The importance of the risk assessment
A different approach for medicines in pregnancy
The ideal scenario is to complete a risk assessment in advance of any pregnancy so that mitigating actions may be considered.
Assessing risk is particularly challenging during pregnancy because of the lack of information available.
Risk is assessed on an individual basis and so it is not possible to produce lists of ‘safe’ medicines or of medicines that must always be avoided in pregnancy.
Pregnancy is unique in that two individuals, the mother and fetus are exposed; with risks and benefits for each.
The maternal benefits and risks of a medicine in pregnancy are not necessarily the same as for non-pregnant women, because altered physiology and pharmacology may affect the efficacy of the treatment, or the risk of adverse effects.

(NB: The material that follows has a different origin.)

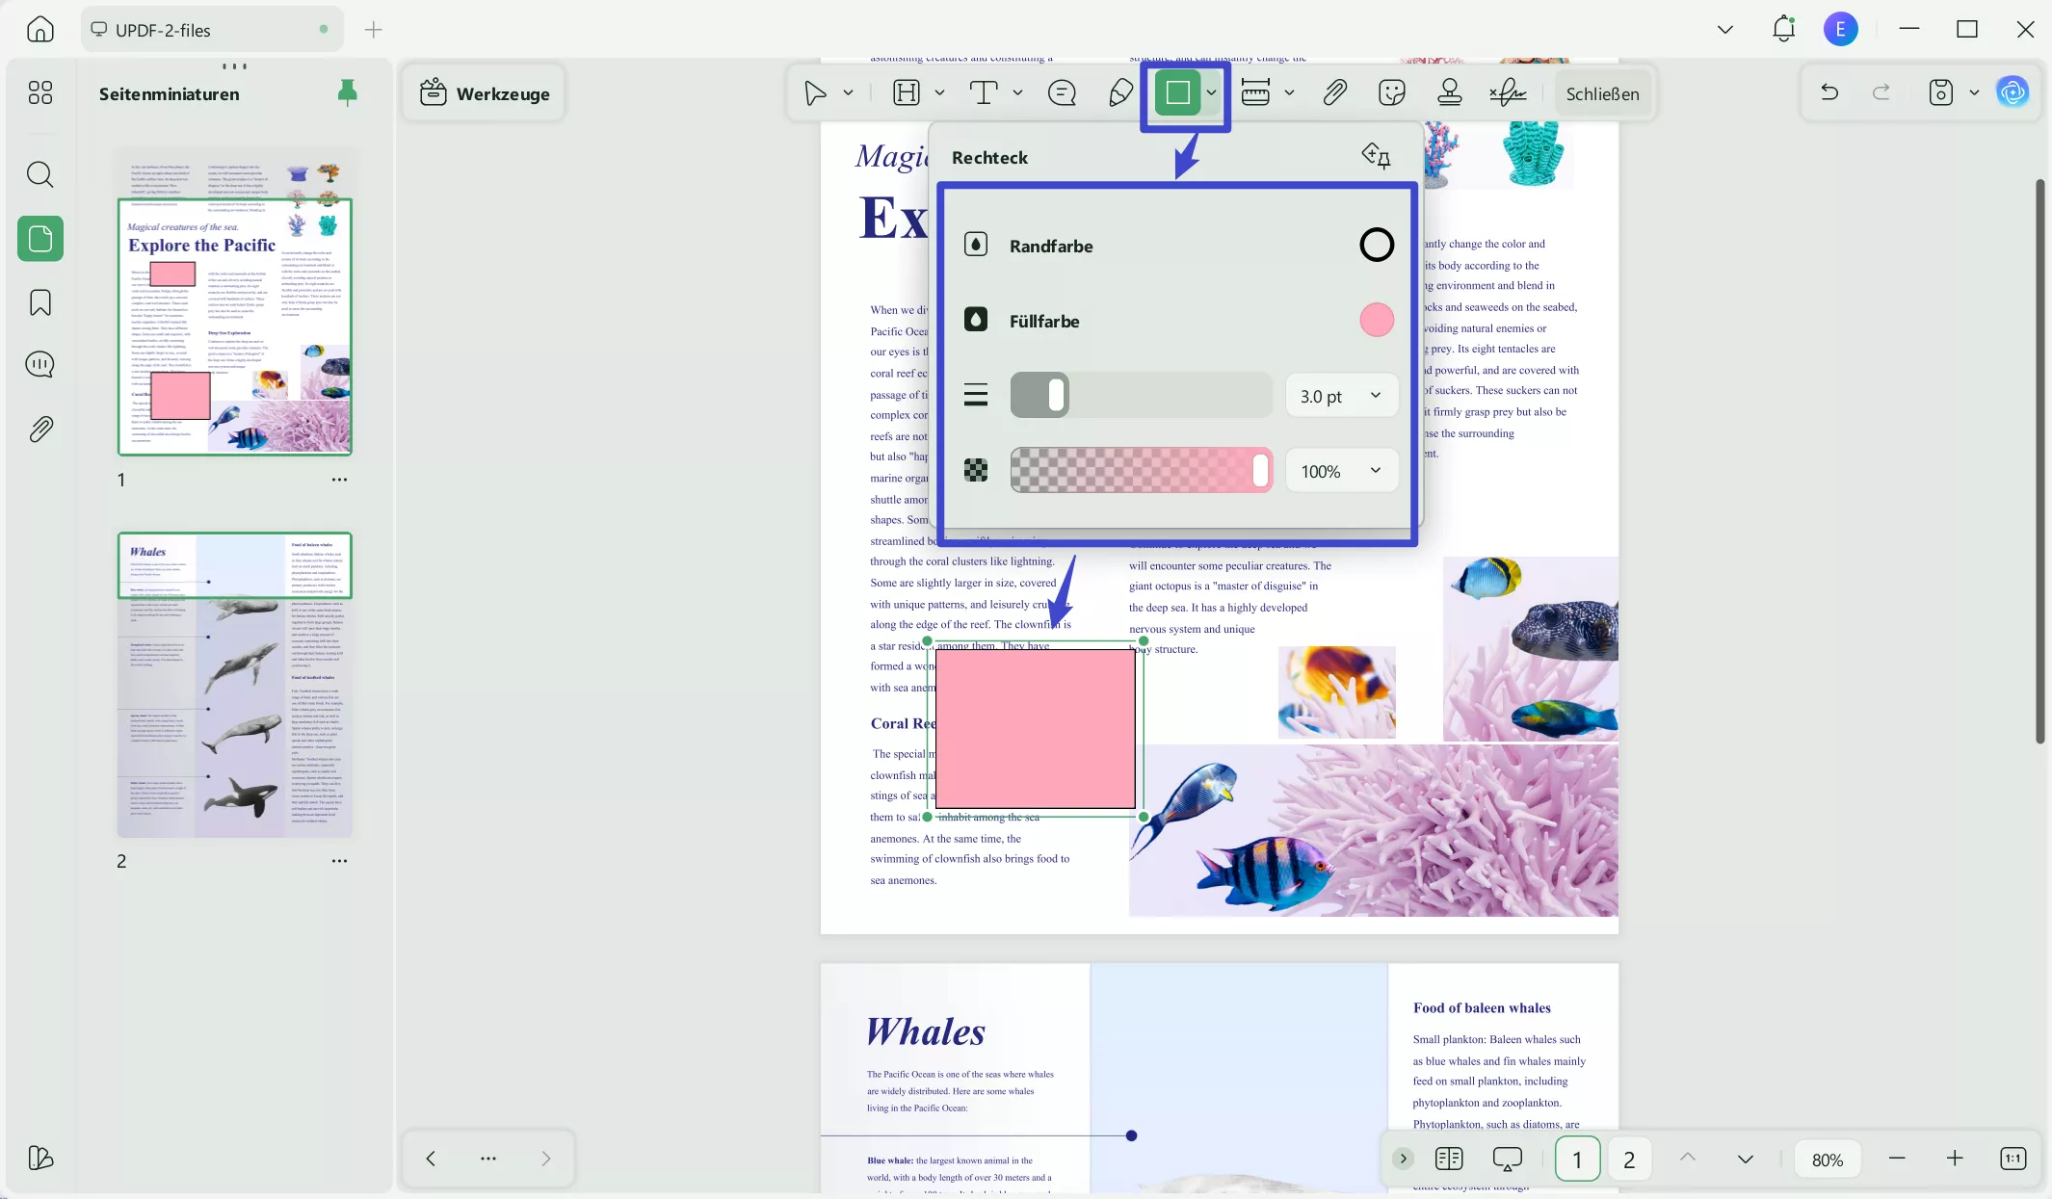The height and width of the screenshot is (1199, 2052).
Task: Open the bookmarks sidebar panel
Action: click(x=40, y=302)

Informing the risk v benefit decision
The decision to prescribe a medicine should always involve consideration of the risks and benefits for recipients.
Completing a risk assessment and using available evidence-based information relevant to that individual pregnancy, provides confidence in the advice provided, and enables an informed discussion with the woman about her treatment.
It is worth checking if a risk assessment has already been completed by the specialist team.
In certain cases it may be necessary to prescribe a suspected teratogen (a medicines known or suspected of increasing the risk of birth defects and development disorders), as the benefit may outweigh the risk due to, for example, the severity of the mother’s illness or stage of pregnancy.
Expert advice should be sought whenever there is any doubt about the safety of a medicine in pregnancy. If the information is not available on the SPS website, or your clinical scenario is complex, we would suggest you seek further advice from the Medicines Advice service.
Sources of risks in pregnancy
The sources of risk to the fetus include:
- Background risk
- Risks from the treatment i.e. the medicine may have teratogenic potential
- Risks from failing to treat the mother, to both mother and fetus.
There is a 2-3% background risk of congenital malformations (birth defects) for a normal healthy young mother. This background risk is irrespective of any medicines used during pregnancy.
The risk of miscarriage or having a baby with a birth defect may be increased by other factors including:
Pregnant women over age 35 have a higher chance of risk factors such as gestational diabetes and preeclampsia.
Poor maternal health
Pre-existing conditions such as high blood pressure and diabetes have a higher risk of miscarriage or other complications.
Conditions that occur during pregnancy like preeclampsia or gestational diabetes can be a risk for the pregnant woman or fetus if not treated.
Poor obstetric history
Poor outcomes or congenital malformations in previous pregnancies can sometimes mean there is a higher risk of these occurring in subsequent pregnancies.
Medicines and therapy
Some medicines are known or suspected to have the potential to increase the risk of birth defects and development disorders (teratogenic potential) when taken during pregnancy.
Medicines and chemicals are thought to account for approximately 4-6% of birth defects.
The benefit of treating the mother and maintaining good maternal health must be considered not only as a benefit to the mother but also as an important factor in supporting good fetal health and development.
Critical factors in assessing the risk
The questions you ask about the patient, indication, medicine(s) and the pregnancy, and the information you find, should provide information on the factors critical to assessing the risks associated with each individual pregnancy.
Critical factor considerations in making a risk assessment
- Does the available evidence for use of the medicine in pregnancy suggest an increased risk of congenital anomaly?
- At what stage of pregnancy is exposure to the medicine associated with an increased risk?
- What is the medicine being used for (indication) and is it really needed?
- Is the medicine being used to treat a minor or serious condition?
- Are there treatment alternatives about which more is known or which pose a lower risk?
- What is the risk to the mother if treatment was to be paused or stopped?
- Will the medicine also be appropriate should the mother want to breastfeed?
- Is there an alternative route / formulation which lowers risk? For example would topical eye drops and nasal spray be effective for hayfever symptoms in preference to an oral antihistamine.
- At what stage of pregnancy is the patient?
- Is the patient’s condition well controlled on the medicine?
- Does the patient have concomitant illness?
- Has the patient got an increased risk of adverse pregnancy outcome based on other risk factors such as her age or obstetric history?
Timing of the risk assessment
Before taking a medicine
If a woman is pregnant but is not yet using the medicine(s), the pharmacist or health care professional should provide advice on:
- Choice or change of therapy
- Potential risk of adverse effects or toxicity to the fetus (fetotoxicity)
- Risk reduction e.g. stopping treatment if clinically possible or appropriate
After taking a medicine
Assessment after either inadvertent or deliberate medicine or chemical exposure during pregnancy, can require more careful, sensitive and nuanced advice. This may include the following actions:
- Continue, or stop treatment or exposure.
- Give reassurance
- Prenatal diagnostic tests
- Genetic counselling
- In the case of acute poisoning – advice on treatment of the mother and potential risks to the mother and fetus
- Consider therapeutic abortion – specialist advice must be sought before this is discussed or considered.